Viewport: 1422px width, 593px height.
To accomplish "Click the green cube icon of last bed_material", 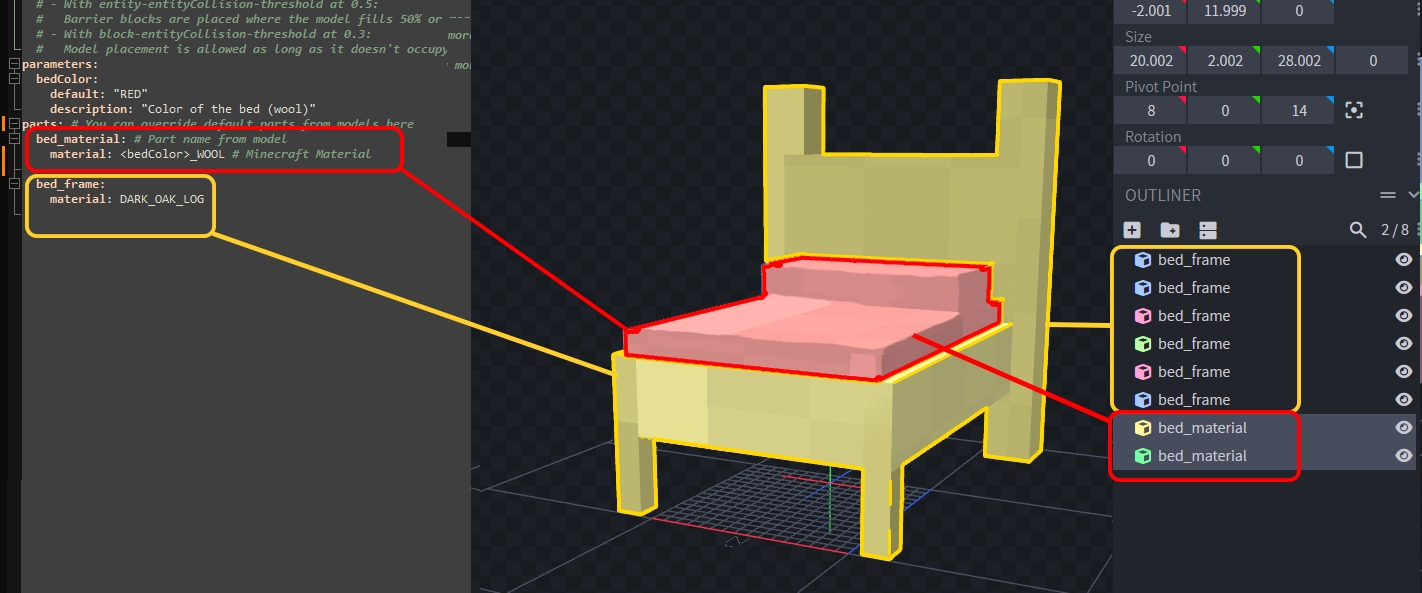I will click(x=1142, y=456).
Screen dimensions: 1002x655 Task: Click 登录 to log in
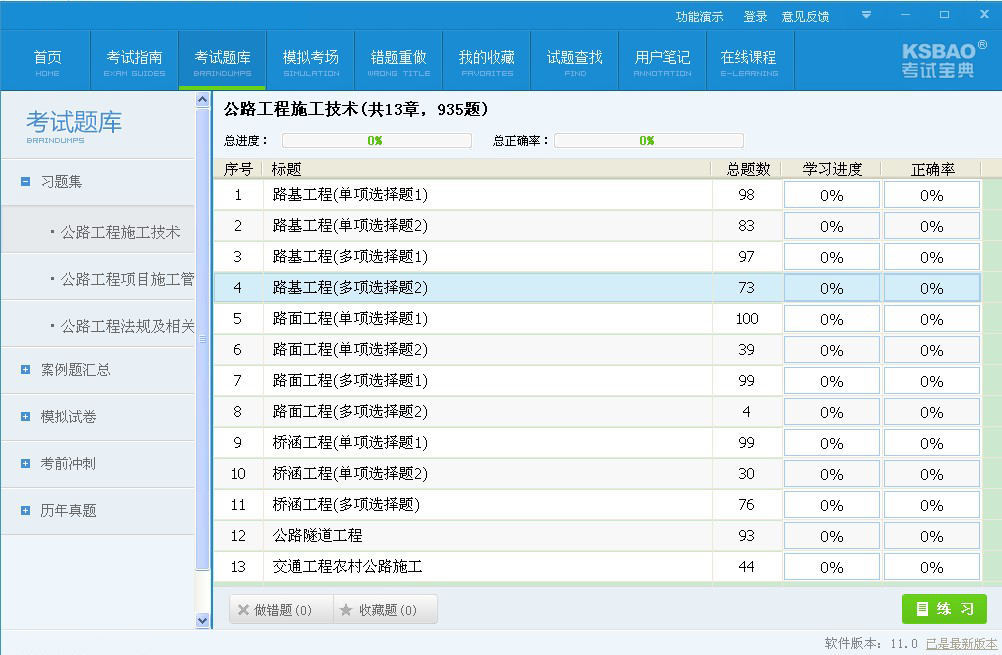(755, 15)
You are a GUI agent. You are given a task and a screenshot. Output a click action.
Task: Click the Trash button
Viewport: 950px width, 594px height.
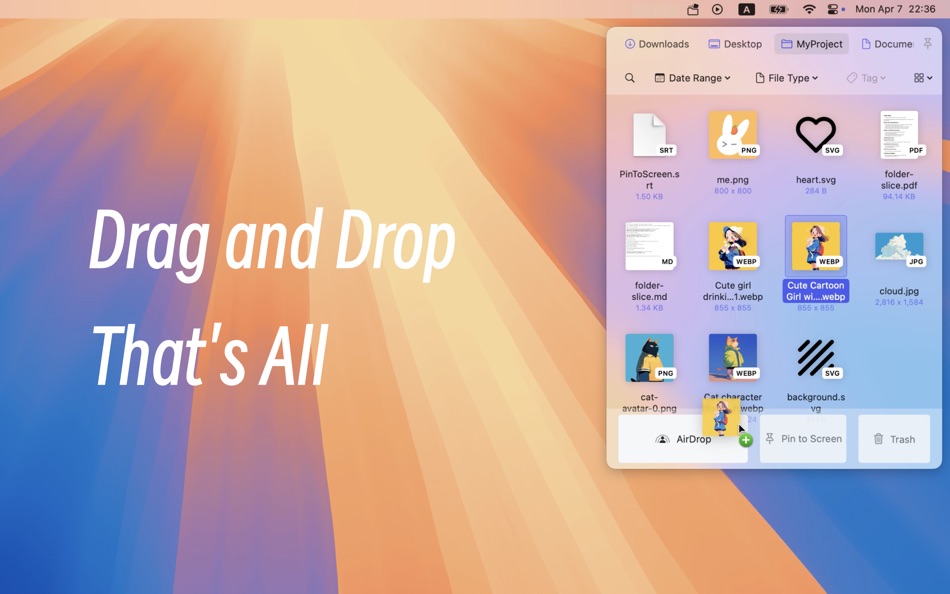893,439
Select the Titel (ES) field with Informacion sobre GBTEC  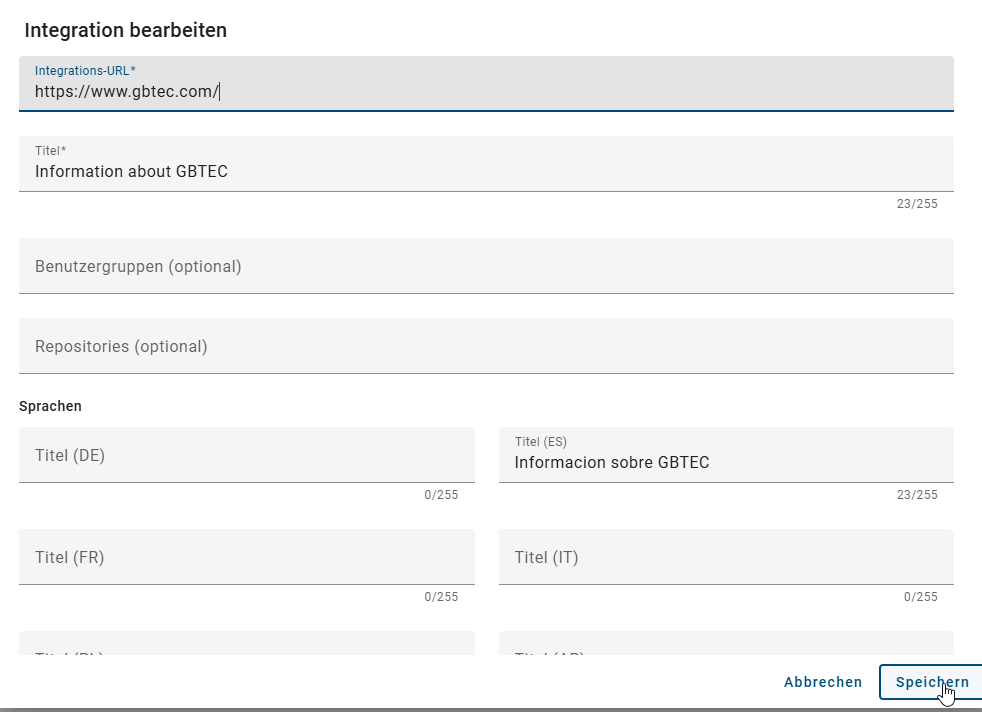pyautogui.click(x=725, y=455)
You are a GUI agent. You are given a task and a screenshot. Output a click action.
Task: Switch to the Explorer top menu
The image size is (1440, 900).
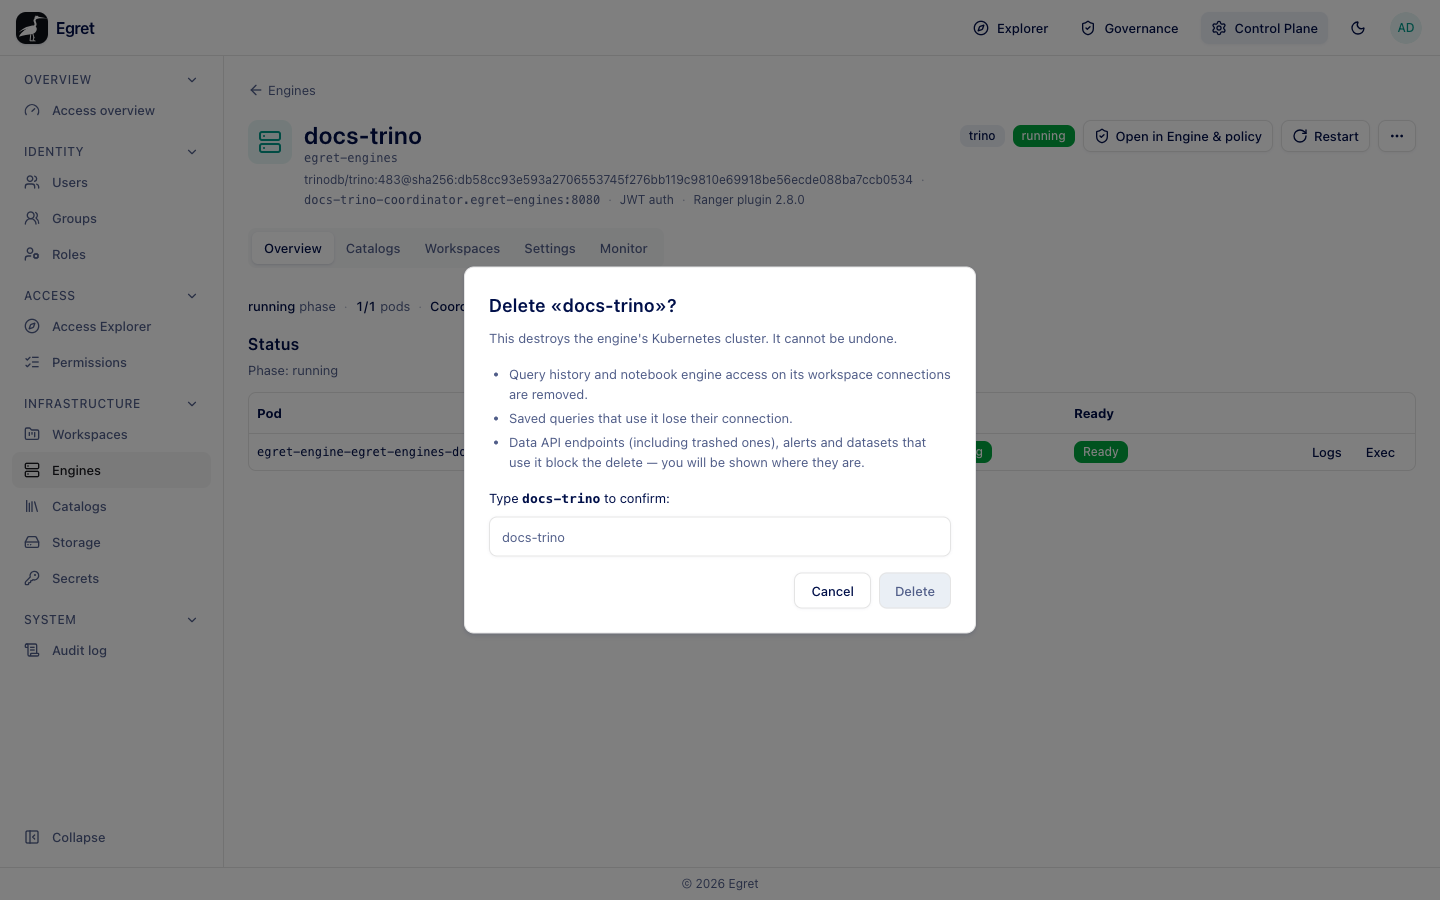click(x=1011, y=28)
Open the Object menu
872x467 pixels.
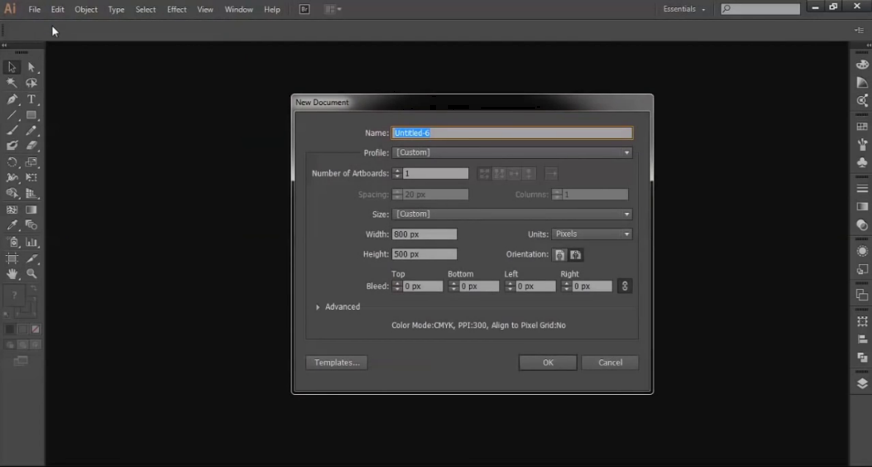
+ + +
INSTRUCTION:
How many lines in the listing above contain the word "Viewport"? Reply with the number alone.

OUTPUT FOR THIS EXERCISE:
2